The event, held at the town of Digby’s Heritage Center, was jointly hosted by Mayor Ben Cleveland, the Digby Education Committee and the Black Educators’ Association, and featured a wide range of guest speakers from across the region and the province.
Brenda Francis, regional vice-chair of the southwest Black Educators Association, organized the annual event, offering the opportunity to celebrate the significant contributions African Nova Scotians have made to the province.
This year’s African Heritage Month’s theme is “educate, unite and celebrate community.”
“Nova Scotia has more than 50 historic African communities dating back more than 400 years,” Francis said. “So we’re not newcomers here, we are founding fathers and mothers of this province and nation and for this reason we must educate, unite and celebrate African Heritage Month.”
Minister of the Public Service Commission and African Nova Scotian Affairs Tony Ince was on hand to bring greetings from the province and referenced this year’s theme.
“I think the theme reminds us our communities are richer and stronger thanks to the ingenuity, hard work and leadership of African Nova Scotians,” Ince said.
Another speaker was Dwayne Provo, a regional education officer who works with the Department of Education and Early Childhood Development through the provincial education office for African Nova Scotia Learners.
“I was thinking of the elders today, and I want to thank you for laying the path and for me, growing up in Nova Scotia as an African Nova Scotian, things aren’t always easy, but because each generation we have before us, they make it a little bit easier for each one, and I have a lot of people to thank for my journey,” he said.
Provo also presented Francis with a cheque for the Digby Education Committee to provide additional math support for African Nova Scotian learners at Digby Elementary School.
“African Heritage Month is a reflective time, but it’s also time to look forward to see what we can do to make the future a little bit better,” he said.
Paul Ash was introduced as the first African Nova Scotian to become a superintendent with the Tri-County Regional School Board.
“Thank you for creating the space on this board to have the first African Nova Scotian – not only is it the work of our elders, it’s the work of a lot of people in this community who have made that happen,” Ash said. “This would not have happened if people did not stand and demand change.”
He spoke of the board’s strong support for African students.
“We recognize there is much more work to do and we’re looking forward to working with you, the African community, and the community at large to ensure that all of our students are developed to their full potential for as long as we’re able to do so,” he said.
Reverend Michael Alden Fells, a board member with the Tri-County board, was also asked to speak, and took the opportunity to address the province’s recent decision to dissolve all seven school boards.
“I exhort us to be on the right side of history, the Tri-County board has been on the right side of history with having the first African Nova Scotian as superintendent,” Fells said.
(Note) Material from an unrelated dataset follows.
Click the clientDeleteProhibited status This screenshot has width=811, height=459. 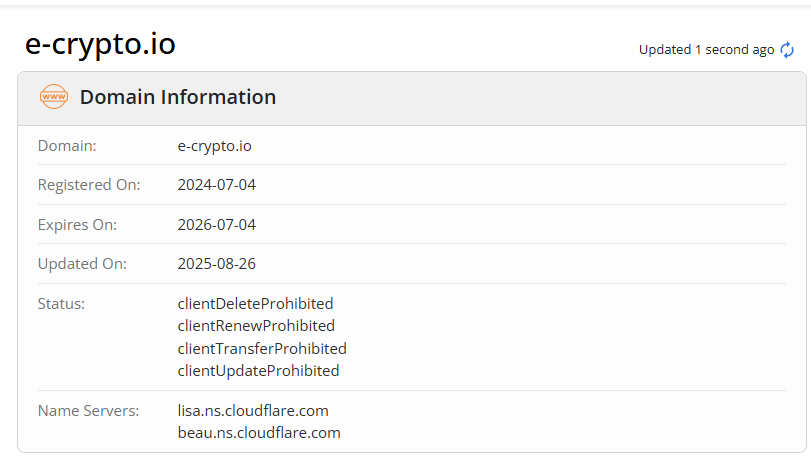(255, 303)
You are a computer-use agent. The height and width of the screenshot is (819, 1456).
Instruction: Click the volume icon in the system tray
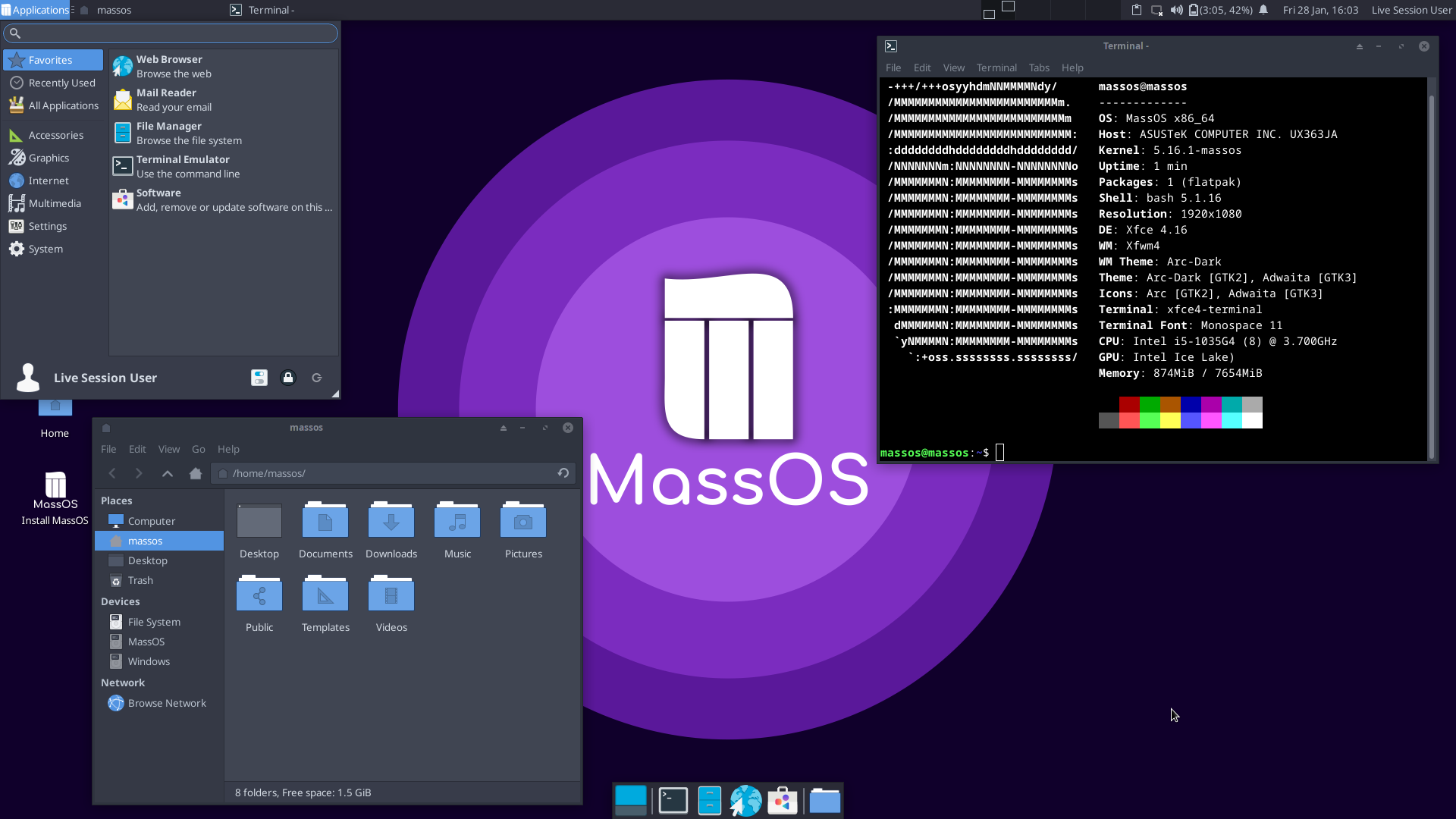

He went on to say that people gathered and worked hard to make sure the black voice was heard in education and he could still hear his mother’s voice who had told him years ago she thought it would never happen.
“She said, ‘I don’t know if we’ll ever sit at that table, but you know young Alden, when we do get a seat they’ll get rid of the table,’” Fells said. “I want you to think on that. They’ll get rid of the table.
“So I need say to the honourable MLAs who are here, please speak to the honourable minister Zach Churchill… please tell him to fix the table, but not to remove the table because Black people haven’t been at the table long enough.”
Francis later spoke again on behalf of the BEA and her words resonated with all.
“African Heritage Month showcases our contributions as founding members of Canada,” she said. “We must share our stories and attempt to educate others and thus in the course of educating, embrace our own culture of greatness and beauty and brilliance.”
ANOTHER AFRICIAN HERITAGE EVENT COMING UP: Municipal Proclamation Launch for African Heritage Month in Birchtown
The public is invited to attend the Municipal Proclamation Launch for African Heritage Month 2018 in Birchtown on Friday, Feb. 2.
The event will take place at the Black Loyalist Heritage Centre, which is located at 119 Old Birchtown Road. The event will run from 10 a.m. to noon, with refreshments to follow.
The invitation to attend this event is being extended by the Black Loyalist Heritage Society, the Town of Shelburne, the Municipality of Shelburne, the Municipality of Barrington and African Nova Scotian Affairs.
This year’s theme for African Heritage Month is Educate, Unite, Celebrate Community.